Depuis, beaucoup d’eau a coulé sous les ponts du Vieux Rocher, mais la vieille ville n’a bénéficié d’aucun «vrai» plan de sauvegarde, si ce n’est ces tentatives de maquillage opérées sur quelques maisons au quartier de Bab El Djabia.

Une expérience orpheline et sans avenir, puisque tous les discours rabâchés au fil des séminaires et des colloques n’ont jamais été concrétisés sur le terrain.

Un triste constat qui ne passe pas inaperçu, aussi bien pour les habitants que pour les simples visiteurs.

«Nous sommes nés dans cette partie de la ville, et nous n’avons jamais vécu une pareille catastrophe. Autrefois, les vrais habitants de la vieille ville avaient du respect pour leur environnement et n’osaient jamais faire une chose pareille; cette situation est la conséquence de l’incivisme de ceux qui sont venus d’autres contrées pour squatter les vieilles maisons et bénéficier d’un logement social, ce sont eux la source du problème; tout cela avait eu lieu avec la bénédiction des autorités», dénoncent d’anciens habitants de la vieille ville.

::::::::

Poursuivez l'article sur l'abandon de la vieille ville du Vieux Rocher à la suite de sa dernière phrase.

::::::::

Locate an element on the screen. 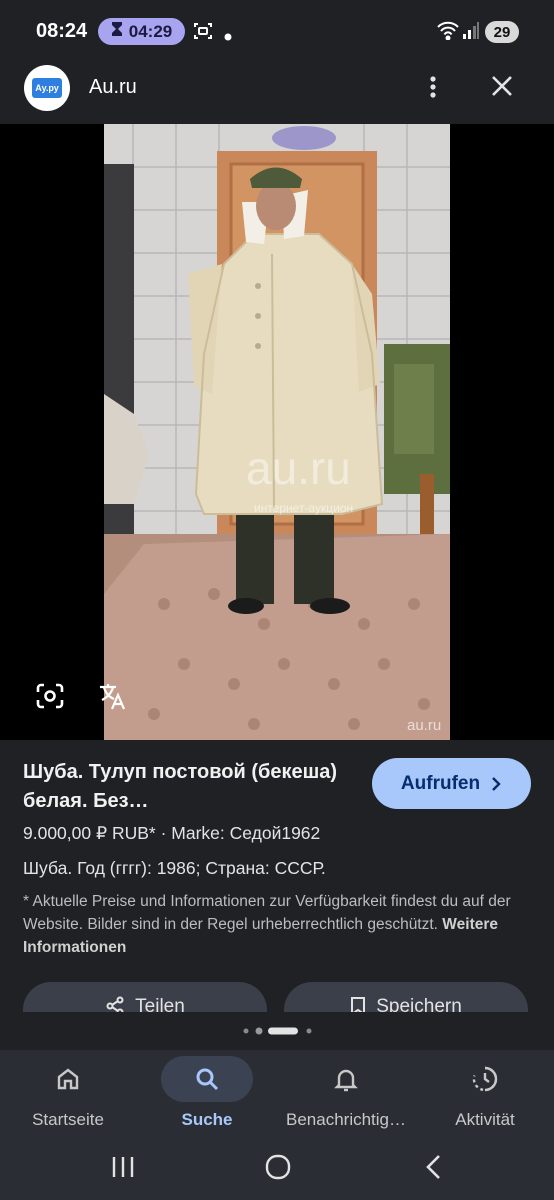 The height and width of the screenshot is (1200, 554). site-name: Au.ru is located at coordinates (113, 88).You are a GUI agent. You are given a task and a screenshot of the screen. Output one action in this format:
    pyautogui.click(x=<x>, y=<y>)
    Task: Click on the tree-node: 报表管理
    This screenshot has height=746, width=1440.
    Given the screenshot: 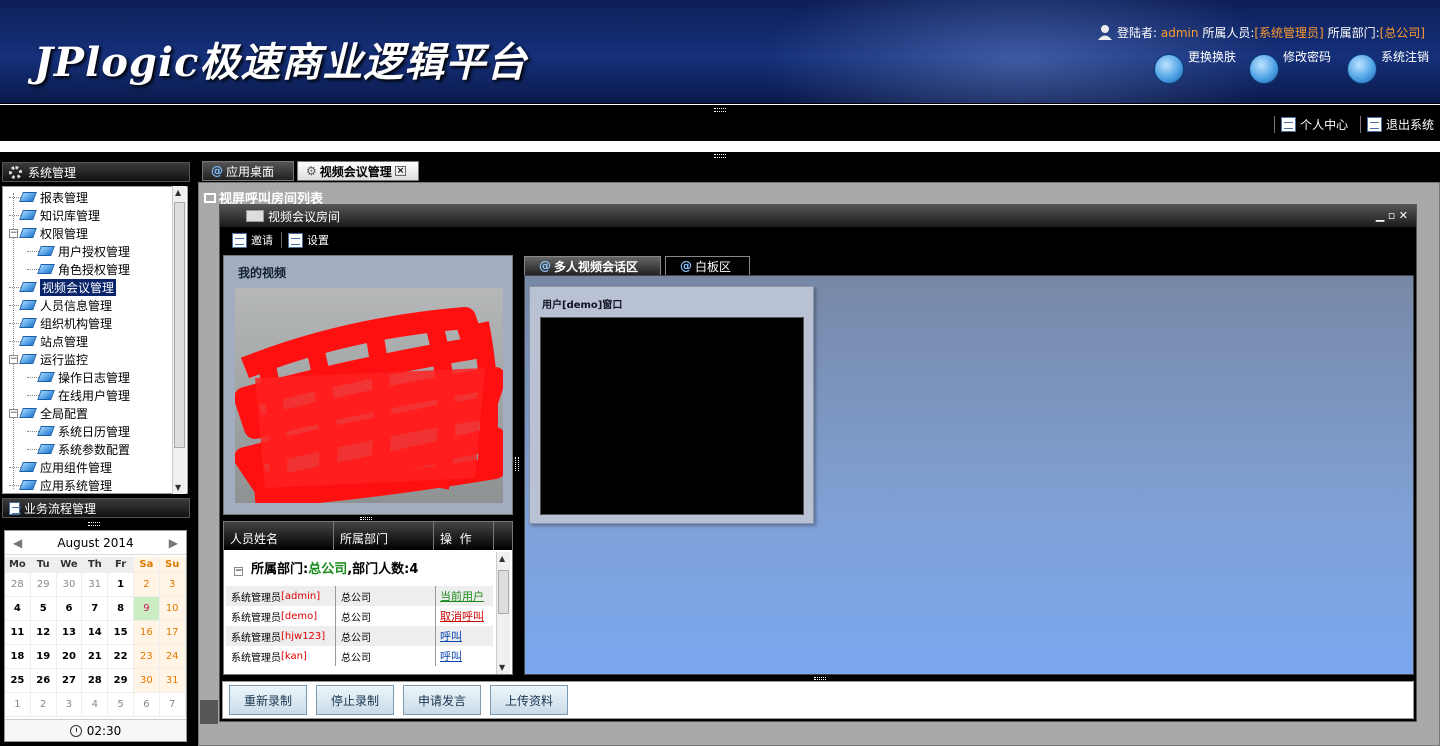 What is the action you would take?
    pyautogui.click(x=48, y=197)
    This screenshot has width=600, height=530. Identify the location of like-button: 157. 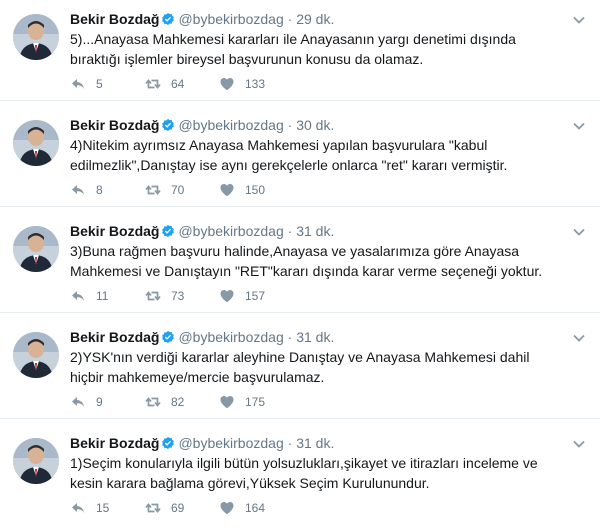
(242, 296).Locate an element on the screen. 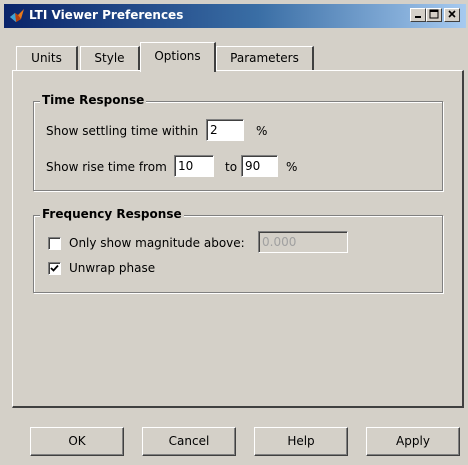 Image resolution: width=468 pixels, height=465 pixels. maximize-icon is located at coordinates (434, 14).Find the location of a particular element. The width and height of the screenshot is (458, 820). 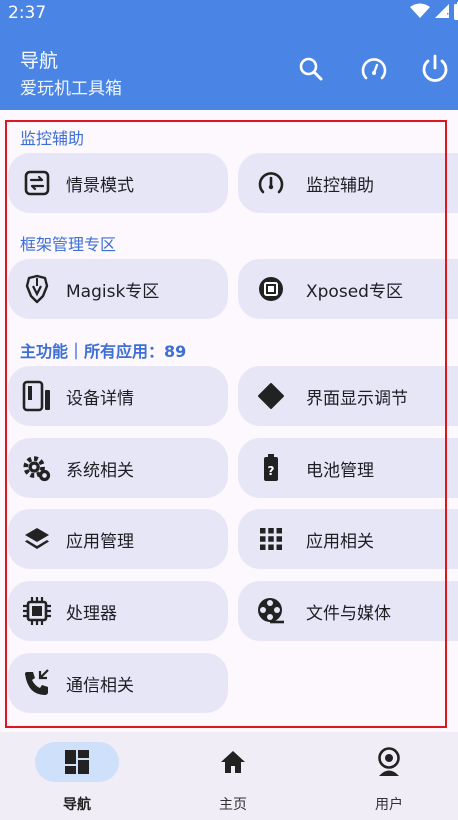

card-label: 系统相关 is located at coordinates (100, 470).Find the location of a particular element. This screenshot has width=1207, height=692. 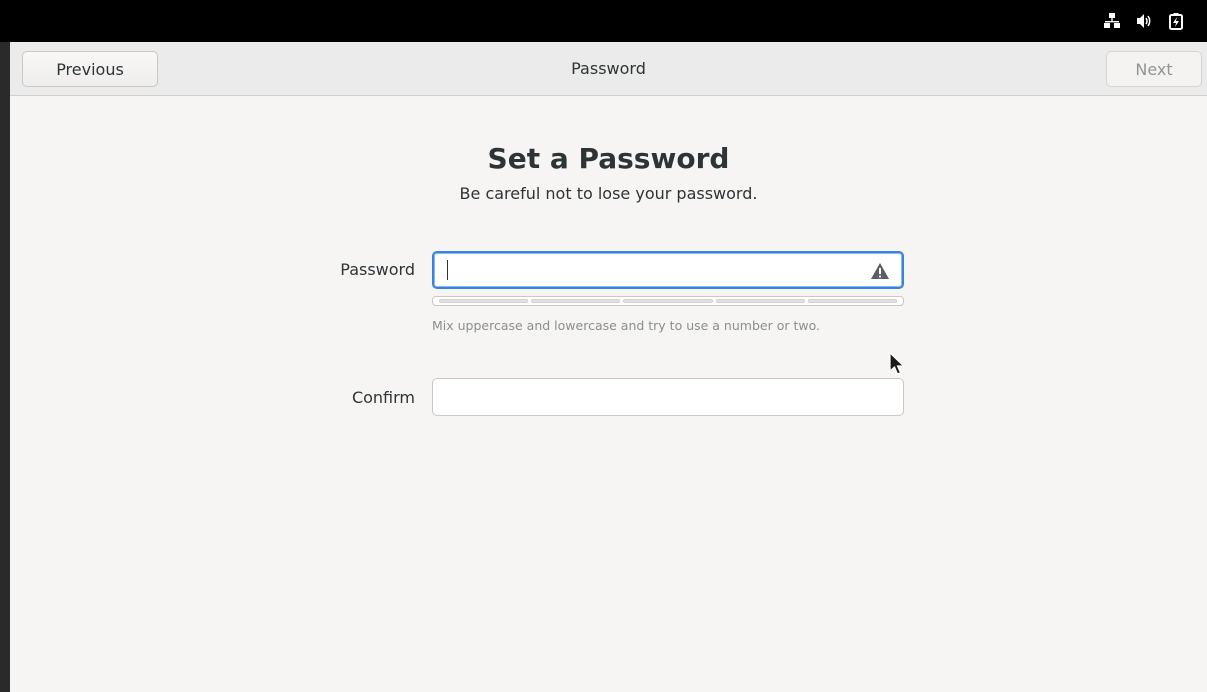

mouse-pointer-icon is located at coordinates (898, 364).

::::::::

— Votre réponse —
«Il faut reconnaître que cette situation qui dure depuis plusieurs années incombe aux habitants responsables de cette dégradation et des comportements négatifs par le rejet des déblais et autres déchets un peu partout dans la vieille ville, notamment dans les maisons effondrées, au lieu de les transporter vers les décharges publiques. Mais l’on s’interroge toujours sur le silence étrange des autorités de la ville bien au fait de cet état, et l’absence de réaction de leur part et de la moindre initiative des associations et de ceux qu’on appelle la société civile afin de lancer des campagnes d’éradication de ces décharges, comme cela a été fait et continue à se faire dans d’autres cités de la ville avec la mobilisation des moyens et la médiatisation sur le site de la wilaya», concluent-ils.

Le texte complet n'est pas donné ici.